(Page extract begins)

Stuart was not to be defeated, he spoke to the head of Davies, talking them into taking Babs as a Pro Bono case, I was over the moon, Babs is going to have a real chance, although the operation would not be without its dangers.  Carolyn Burton was the vet who performed the operation, she is top of her field in the UK so we felt confident Babs was in the best hands whatever the outcome.   The shunt was massive, the size of a walnut, it was closed down to pea size. the left side of her liver was shrunk almost to nothing, it was a small miracle this girl was still alive, but she needed the will of the Gods to pull through this massive trauma to a very sick liver.  

Her recovery was quick, but her appetite, though, high, she could not face the hepatic diet I was told I had to feed her, I tired three brands both wet and dry but she was not interested, so I devised a low protein diet, consisted mainly of pasta and veg, along with cottage cheese, eggs and fish, but she soon got bored of this, so I researched cans with low protein, I found a couple of products that had a senior range that had the same % of proteins, ash, fibre etc as the hepatic diet. So now she can eat meat.


A month after surgery she had a liver bile test to see how things are healing, this is a simple blood test, one on an empty stomach and another two hours after feeding.  I am delighted to say that, although her liver enzymes are a little elevated, basically due to the trauma of the operation, her bile acids are normal, this is the best news, she will have another test in a months time, but it looks like the operation was a massive success.

(Page extract ends)
(Extracted data begins)

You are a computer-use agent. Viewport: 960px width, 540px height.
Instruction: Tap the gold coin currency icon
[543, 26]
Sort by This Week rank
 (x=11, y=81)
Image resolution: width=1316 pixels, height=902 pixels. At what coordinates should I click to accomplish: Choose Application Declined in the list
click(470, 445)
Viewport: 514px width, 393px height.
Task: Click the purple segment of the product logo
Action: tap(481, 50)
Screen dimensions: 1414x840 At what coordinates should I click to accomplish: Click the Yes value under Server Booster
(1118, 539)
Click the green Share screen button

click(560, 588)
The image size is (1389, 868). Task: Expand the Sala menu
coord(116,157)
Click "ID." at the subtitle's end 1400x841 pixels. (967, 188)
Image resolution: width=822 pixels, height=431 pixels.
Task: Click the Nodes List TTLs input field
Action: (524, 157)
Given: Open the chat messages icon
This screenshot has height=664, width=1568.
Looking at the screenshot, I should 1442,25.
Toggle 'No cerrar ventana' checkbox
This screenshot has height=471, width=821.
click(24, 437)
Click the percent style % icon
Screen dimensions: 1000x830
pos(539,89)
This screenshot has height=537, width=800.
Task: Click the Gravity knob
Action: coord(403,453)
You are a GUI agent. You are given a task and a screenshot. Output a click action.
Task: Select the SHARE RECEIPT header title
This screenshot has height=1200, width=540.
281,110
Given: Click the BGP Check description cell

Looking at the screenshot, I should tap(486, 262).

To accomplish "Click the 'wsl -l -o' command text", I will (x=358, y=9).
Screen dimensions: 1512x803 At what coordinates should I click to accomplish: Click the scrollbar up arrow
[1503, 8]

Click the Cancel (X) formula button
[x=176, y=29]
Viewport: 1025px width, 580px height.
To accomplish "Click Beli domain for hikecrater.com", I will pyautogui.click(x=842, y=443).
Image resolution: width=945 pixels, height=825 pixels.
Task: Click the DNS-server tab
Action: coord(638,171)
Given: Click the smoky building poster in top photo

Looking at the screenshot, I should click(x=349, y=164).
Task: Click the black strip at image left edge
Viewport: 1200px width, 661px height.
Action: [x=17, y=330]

(Extracted data ends)

▶ [Work instructions]:
Please carry on the account of Babs's liver shunt surgery and recovery from where it stops.

▶ [Reply to the task]:
Sometimes going with your heart, ignoring what sense tells you, can sometimes pay off, from day one there was something special about this girl, I believed in her and trusted my vet. I am lucky to have a vet like Stu, he has proved to be a rock at the most difficult and heart-wrenching times.

This goes to prove that miracles do happen and the generosity of her fans who have donated money to her vet bills, Stuart, my GP vet, Caroline, the surgeon and the CEO, Clive of Davies Vet Specialists and the team there, have made this miracle happen.   I cannot thank you all enough for giving this wonderful sweet girl her life, the first time in her 4 short years she has felt healthy and happy. From the bottom of my heart, thank you.

Babs was adopted by a lovely lady with years of borzoi experience, sadly two months after being adopted Babs suffered a fatal stroke and passed away.  For 12 months she lived a normal life, relatively healthy, she knew love and what it was like to sleep on a sofa and walk on the beach.